He also tackled issues of lack of quality education, need for economic empowerment, fomulation of policies and sponsorship of bills among others.

German Ambassador to Nigeria, Birgitt Ory said that the prize was meant to encourage, commend and honour people.

“It is also to show that we are very conscious of the work human rights organisations do in Nigeria.

“We are proud of our host country and we are very happy that so many representatives of civil society are here today.

“We recognise the quite difficult and challenging work that Jake Epelle does for the Albino, it is not easy, there are probably days he was disappointed, but he was probably there to help people.

“We are here to put the spotlight on his work, we are really honoured and it is about time the Nigerian laureate earns this award.

“It is one of the best things we do with the German and French cooperation,’’ she said.

Responding, Epelle appreciated the two embassies for honouring him, and dedicated the award to the community of persons with disabilities, his wife and son, as well as Nigeria.

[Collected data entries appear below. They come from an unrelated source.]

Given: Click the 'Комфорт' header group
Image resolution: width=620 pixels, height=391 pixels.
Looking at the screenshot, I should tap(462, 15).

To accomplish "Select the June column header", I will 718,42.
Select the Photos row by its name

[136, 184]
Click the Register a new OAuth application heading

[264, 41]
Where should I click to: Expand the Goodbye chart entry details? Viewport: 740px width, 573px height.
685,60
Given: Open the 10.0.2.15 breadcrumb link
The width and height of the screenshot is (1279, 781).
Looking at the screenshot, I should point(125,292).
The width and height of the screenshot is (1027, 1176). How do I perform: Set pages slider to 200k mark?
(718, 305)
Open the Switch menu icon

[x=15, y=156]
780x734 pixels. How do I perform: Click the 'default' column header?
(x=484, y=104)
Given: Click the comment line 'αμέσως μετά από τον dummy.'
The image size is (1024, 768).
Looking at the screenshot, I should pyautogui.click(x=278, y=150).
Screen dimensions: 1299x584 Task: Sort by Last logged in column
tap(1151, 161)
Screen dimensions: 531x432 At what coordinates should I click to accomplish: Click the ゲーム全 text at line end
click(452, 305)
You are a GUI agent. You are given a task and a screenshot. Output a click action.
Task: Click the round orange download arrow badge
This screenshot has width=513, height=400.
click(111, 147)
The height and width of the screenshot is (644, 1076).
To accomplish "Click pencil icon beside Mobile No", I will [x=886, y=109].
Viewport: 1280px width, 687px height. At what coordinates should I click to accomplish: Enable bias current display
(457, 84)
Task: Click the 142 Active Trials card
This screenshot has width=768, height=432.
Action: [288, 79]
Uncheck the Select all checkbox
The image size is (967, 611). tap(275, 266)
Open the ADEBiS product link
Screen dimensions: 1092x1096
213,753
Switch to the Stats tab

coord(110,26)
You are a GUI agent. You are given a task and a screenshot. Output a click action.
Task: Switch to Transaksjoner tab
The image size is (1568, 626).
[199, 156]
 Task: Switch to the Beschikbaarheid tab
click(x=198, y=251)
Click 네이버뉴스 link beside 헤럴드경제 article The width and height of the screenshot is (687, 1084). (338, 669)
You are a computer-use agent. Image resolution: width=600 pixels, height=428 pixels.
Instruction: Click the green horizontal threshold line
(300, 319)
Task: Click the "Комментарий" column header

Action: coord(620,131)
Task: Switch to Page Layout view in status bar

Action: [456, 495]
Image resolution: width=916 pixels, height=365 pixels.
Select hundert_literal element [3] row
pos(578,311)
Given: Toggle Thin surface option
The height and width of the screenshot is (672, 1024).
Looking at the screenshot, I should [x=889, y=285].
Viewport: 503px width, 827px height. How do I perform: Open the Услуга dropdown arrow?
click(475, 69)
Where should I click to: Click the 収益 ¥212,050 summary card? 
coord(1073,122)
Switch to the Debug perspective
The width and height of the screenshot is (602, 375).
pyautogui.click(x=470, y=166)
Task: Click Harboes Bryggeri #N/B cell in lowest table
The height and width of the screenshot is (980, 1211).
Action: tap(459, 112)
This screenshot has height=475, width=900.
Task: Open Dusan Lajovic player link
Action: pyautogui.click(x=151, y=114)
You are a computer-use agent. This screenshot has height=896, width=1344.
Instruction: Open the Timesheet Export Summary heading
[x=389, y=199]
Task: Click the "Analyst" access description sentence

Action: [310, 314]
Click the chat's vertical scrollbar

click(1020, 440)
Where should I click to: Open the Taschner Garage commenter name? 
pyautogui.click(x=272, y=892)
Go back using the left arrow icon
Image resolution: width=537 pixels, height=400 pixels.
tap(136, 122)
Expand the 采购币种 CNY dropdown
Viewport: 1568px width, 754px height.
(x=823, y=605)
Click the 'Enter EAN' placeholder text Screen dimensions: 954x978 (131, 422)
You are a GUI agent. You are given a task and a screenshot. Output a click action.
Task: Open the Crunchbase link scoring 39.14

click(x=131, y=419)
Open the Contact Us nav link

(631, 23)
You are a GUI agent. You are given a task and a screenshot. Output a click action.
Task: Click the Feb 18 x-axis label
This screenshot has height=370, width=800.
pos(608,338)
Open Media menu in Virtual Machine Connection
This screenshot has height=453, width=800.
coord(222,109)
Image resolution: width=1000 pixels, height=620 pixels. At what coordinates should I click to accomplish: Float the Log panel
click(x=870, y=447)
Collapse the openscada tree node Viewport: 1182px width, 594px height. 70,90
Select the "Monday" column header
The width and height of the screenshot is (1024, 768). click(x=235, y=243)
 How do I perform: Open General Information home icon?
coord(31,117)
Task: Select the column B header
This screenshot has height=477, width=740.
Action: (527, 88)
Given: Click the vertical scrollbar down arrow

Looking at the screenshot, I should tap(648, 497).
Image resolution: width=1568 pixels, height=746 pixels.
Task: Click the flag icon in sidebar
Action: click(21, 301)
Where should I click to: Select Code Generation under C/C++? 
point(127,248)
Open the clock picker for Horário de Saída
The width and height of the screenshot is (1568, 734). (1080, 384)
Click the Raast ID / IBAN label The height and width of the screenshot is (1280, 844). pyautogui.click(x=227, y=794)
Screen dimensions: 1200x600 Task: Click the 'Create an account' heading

Epelle said that the awards meant a lot in terms of recognising the people whose rights should be protected and the need for more work for the marginalised, the downtrodden and voiceless.

“I give kudos to the media who have brought me where I am today; and it means everything, it means a lot to my country and I promise there will be much more force now on human rights.

“This is because it very important to us. In our organisation, we do have a project called albinism right, specifically for persons with albinism where we teach them about their rights, promote their rights and prosecute those who violate their rights.’’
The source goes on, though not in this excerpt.